DATA RECORDS:
****

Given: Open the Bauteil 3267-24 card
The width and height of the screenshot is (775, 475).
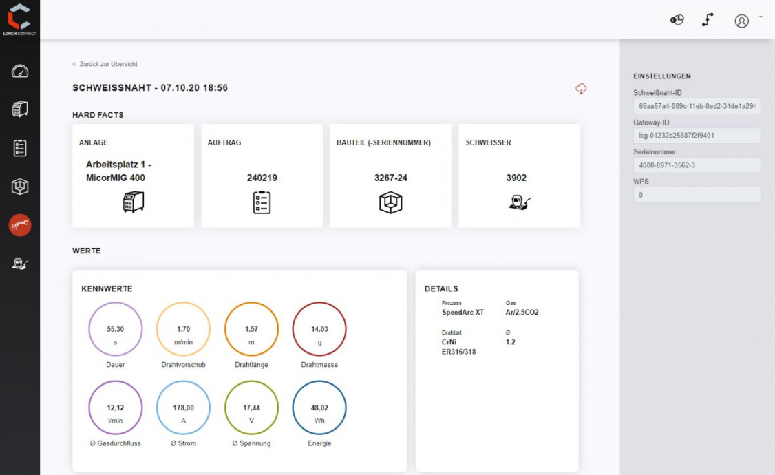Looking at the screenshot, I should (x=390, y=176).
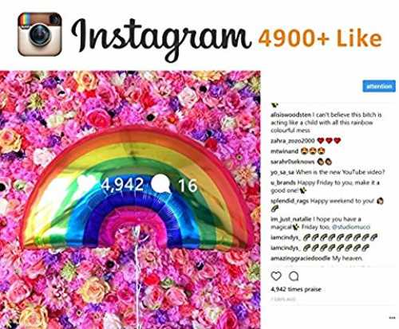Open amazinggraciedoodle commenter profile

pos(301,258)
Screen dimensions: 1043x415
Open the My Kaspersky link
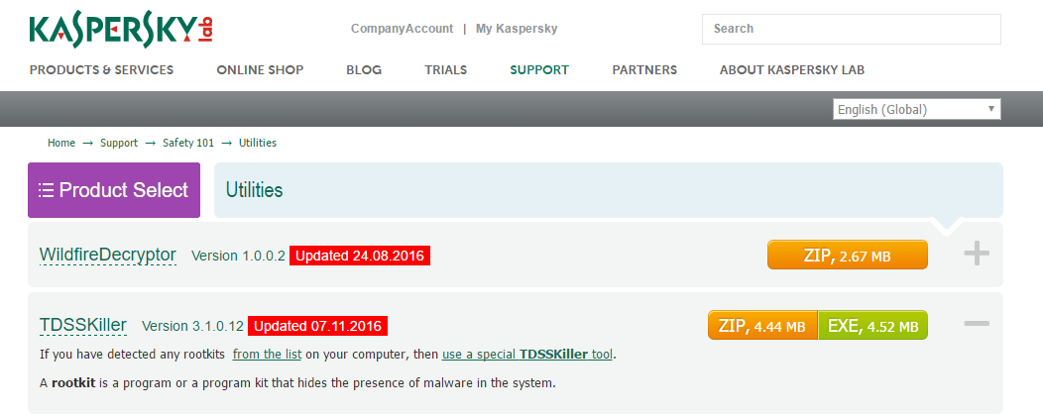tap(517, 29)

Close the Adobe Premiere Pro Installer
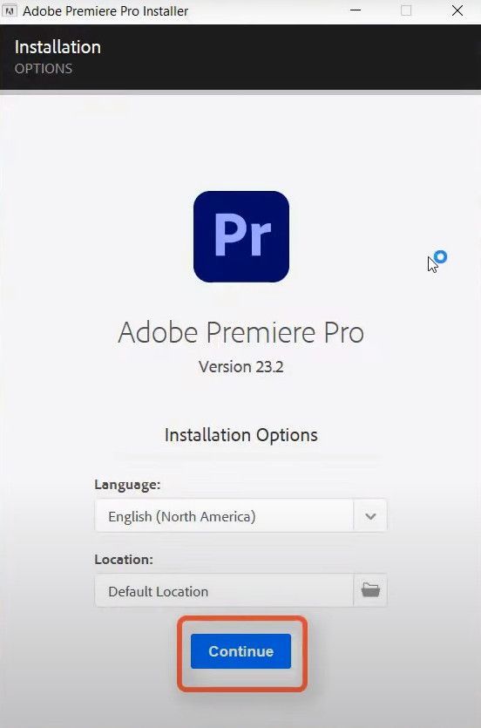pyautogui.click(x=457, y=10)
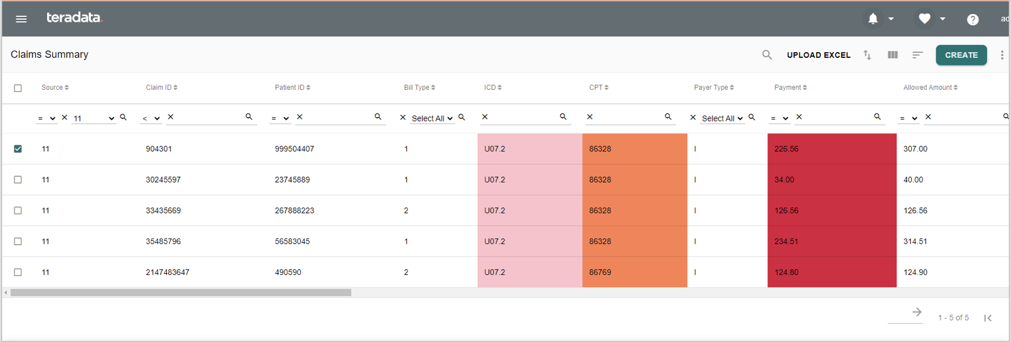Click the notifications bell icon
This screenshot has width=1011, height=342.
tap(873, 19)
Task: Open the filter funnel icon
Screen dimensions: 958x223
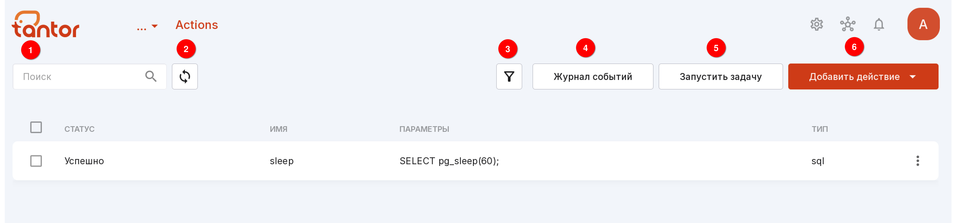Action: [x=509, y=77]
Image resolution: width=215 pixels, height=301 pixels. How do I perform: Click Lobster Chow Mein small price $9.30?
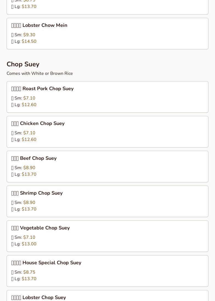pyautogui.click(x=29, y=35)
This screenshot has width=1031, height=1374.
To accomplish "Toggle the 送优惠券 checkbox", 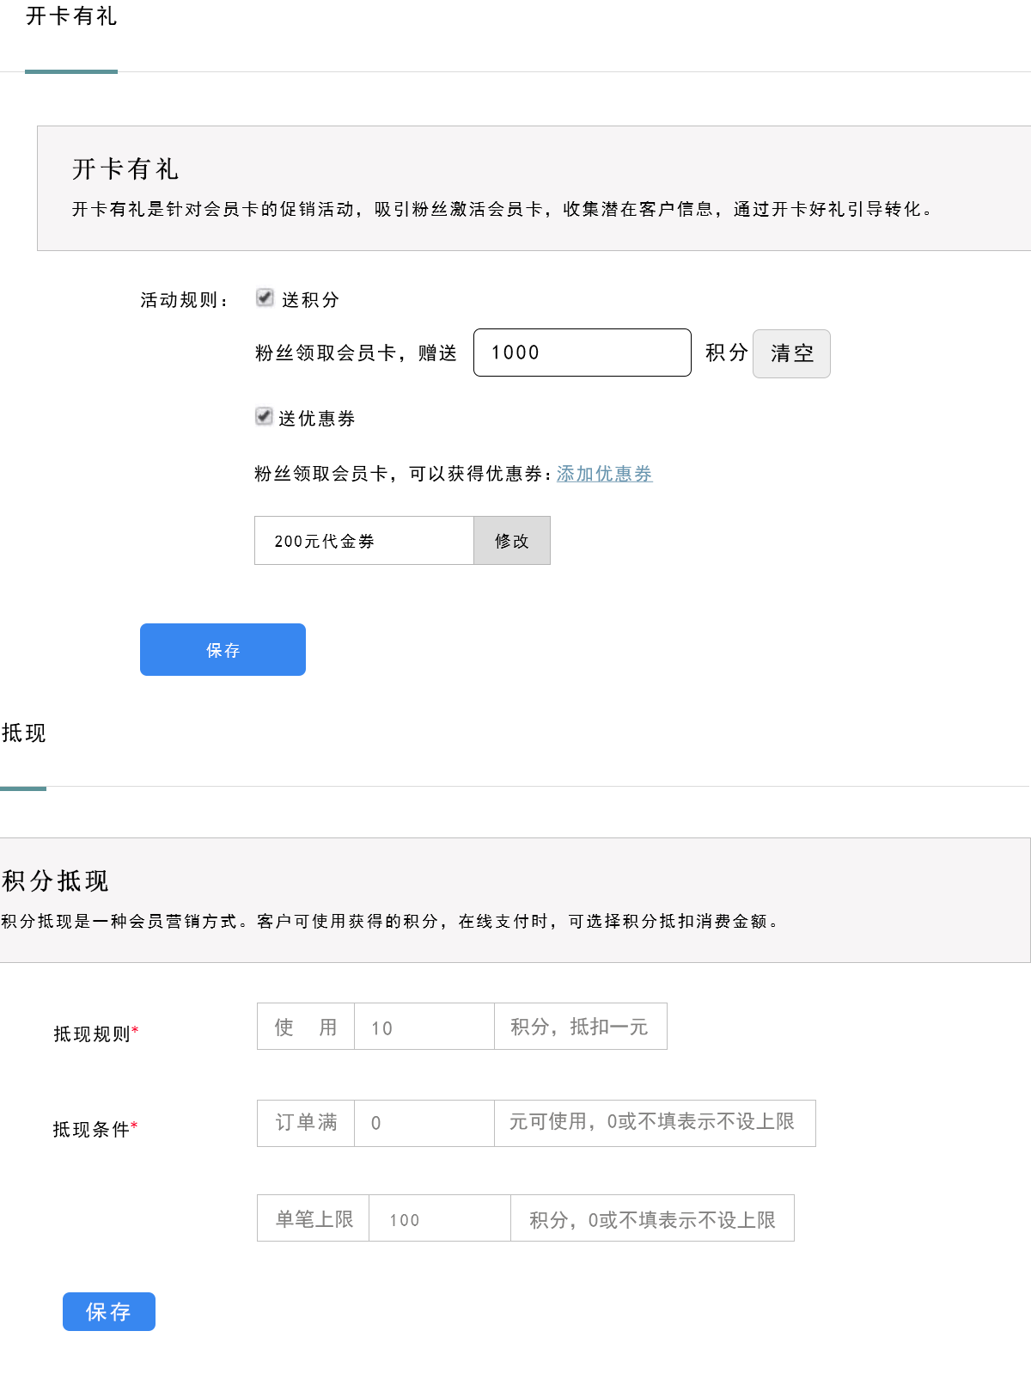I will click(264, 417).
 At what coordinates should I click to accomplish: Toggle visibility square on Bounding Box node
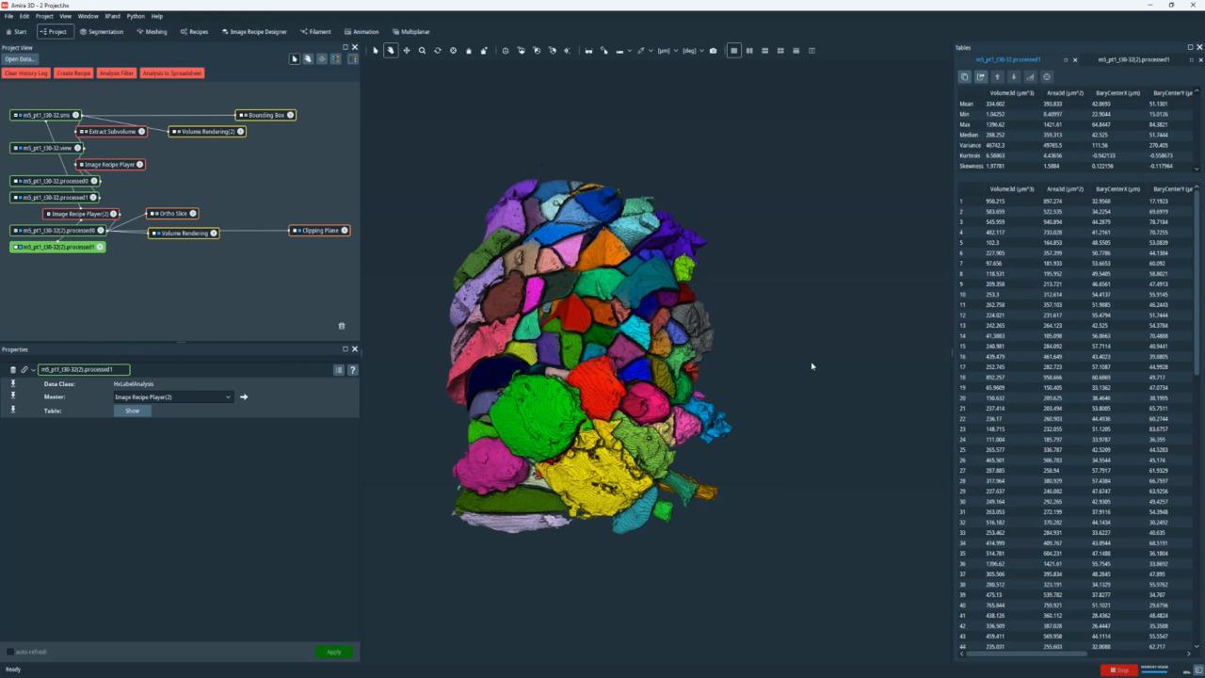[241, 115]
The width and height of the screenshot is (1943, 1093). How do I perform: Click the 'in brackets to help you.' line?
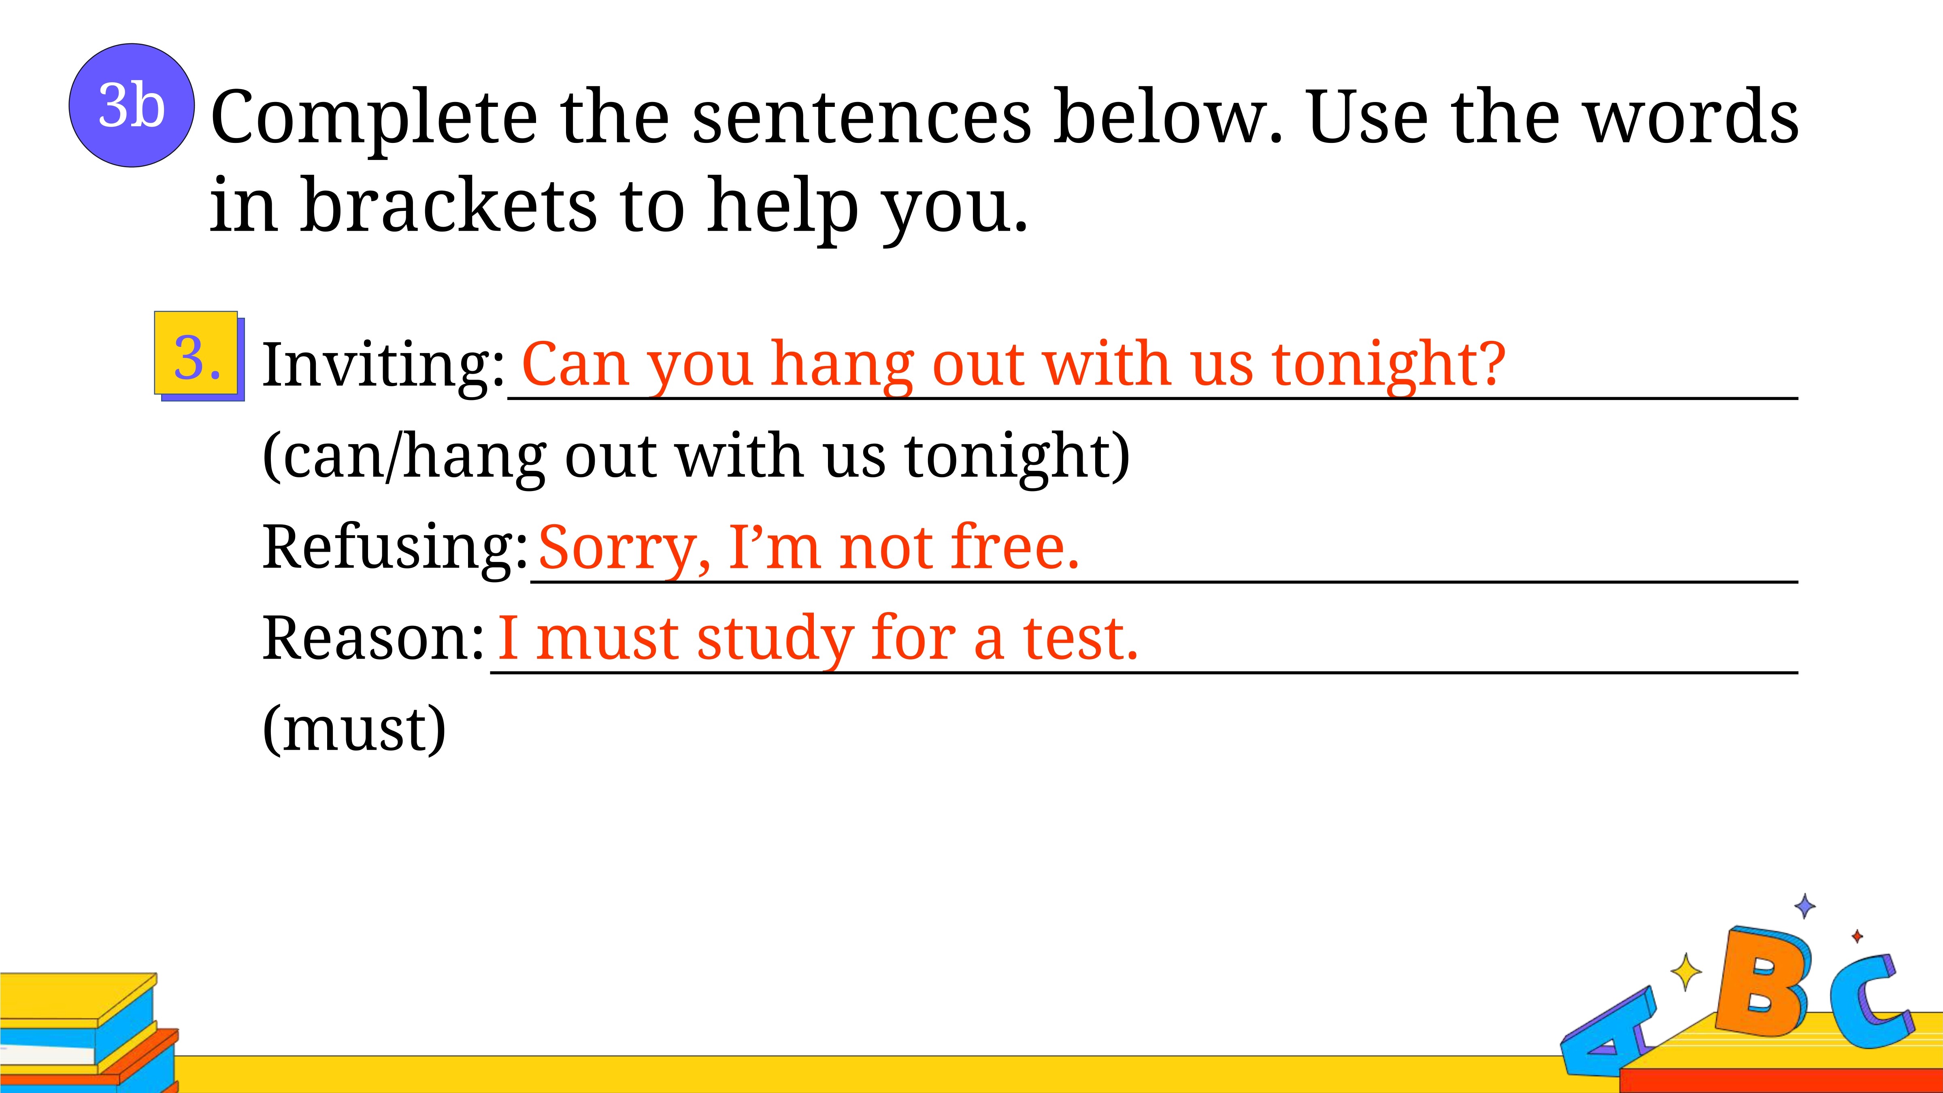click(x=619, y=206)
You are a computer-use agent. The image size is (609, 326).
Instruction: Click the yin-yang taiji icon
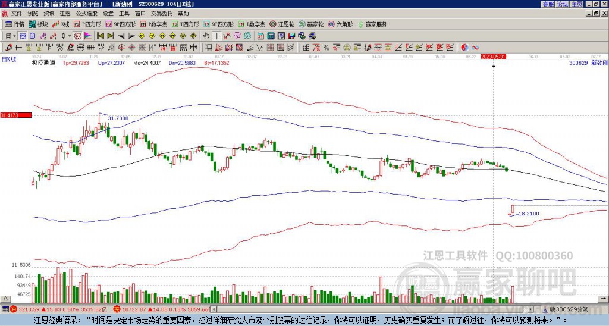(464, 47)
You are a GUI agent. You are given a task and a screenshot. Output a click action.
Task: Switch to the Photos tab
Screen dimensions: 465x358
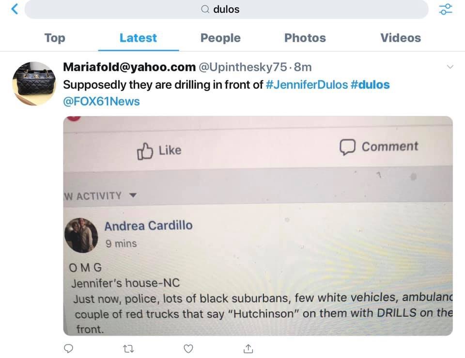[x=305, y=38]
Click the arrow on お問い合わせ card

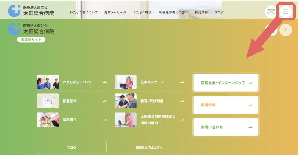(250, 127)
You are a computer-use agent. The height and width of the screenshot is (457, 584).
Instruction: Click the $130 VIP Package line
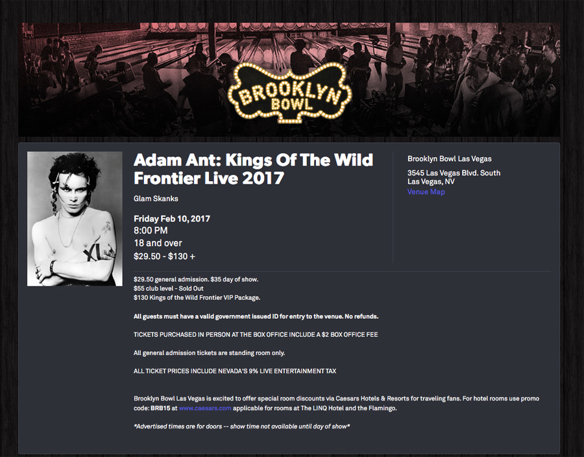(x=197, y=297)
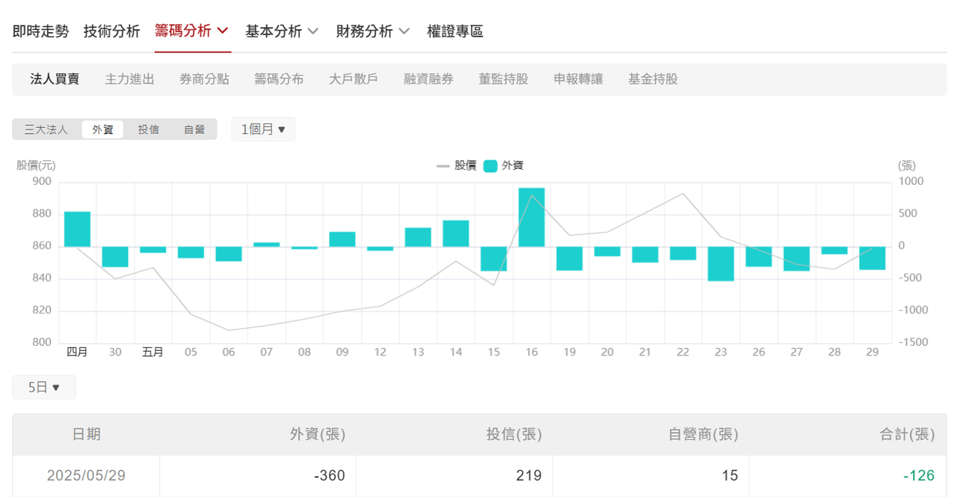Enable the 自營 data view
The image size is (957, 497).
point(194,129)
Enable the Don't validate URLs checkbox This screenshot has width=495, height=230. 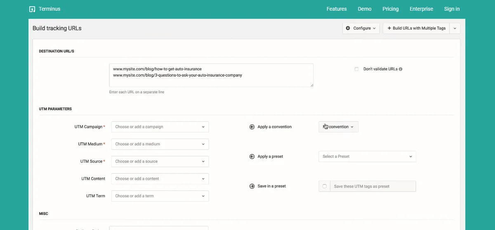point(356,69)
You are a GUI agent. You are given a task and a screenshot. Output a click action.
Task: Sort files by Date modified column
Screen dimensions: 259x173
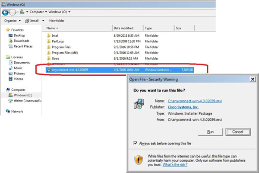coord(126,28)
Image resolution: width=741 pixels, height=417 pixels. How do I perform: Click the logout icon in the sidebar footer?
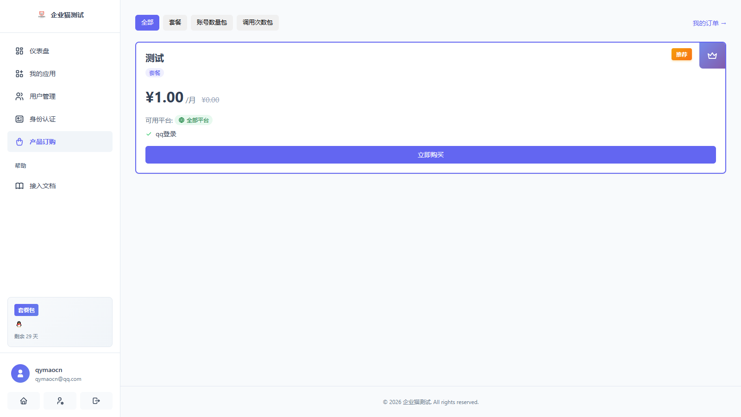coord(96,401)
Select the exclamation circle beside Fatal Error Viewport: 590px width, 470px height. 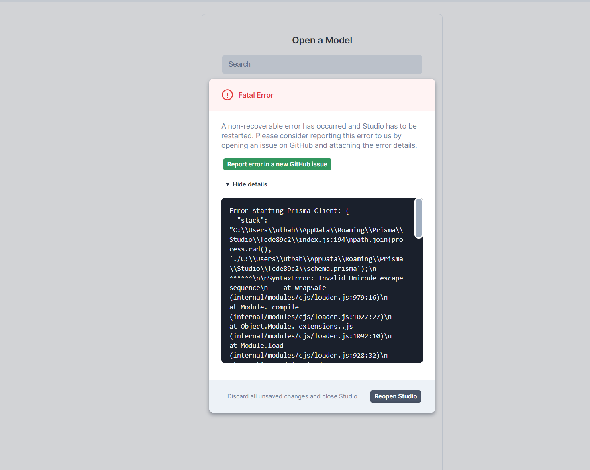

****

TASK TO COMPLETE: Copy each line of the data that includes the word "computer".

RESPONSE FOR THIS EXERCISE:
You are a computer-use agent. The image size is (609, 326).
You are a computer-use agent. The height and width of the screenshot is (457, 584).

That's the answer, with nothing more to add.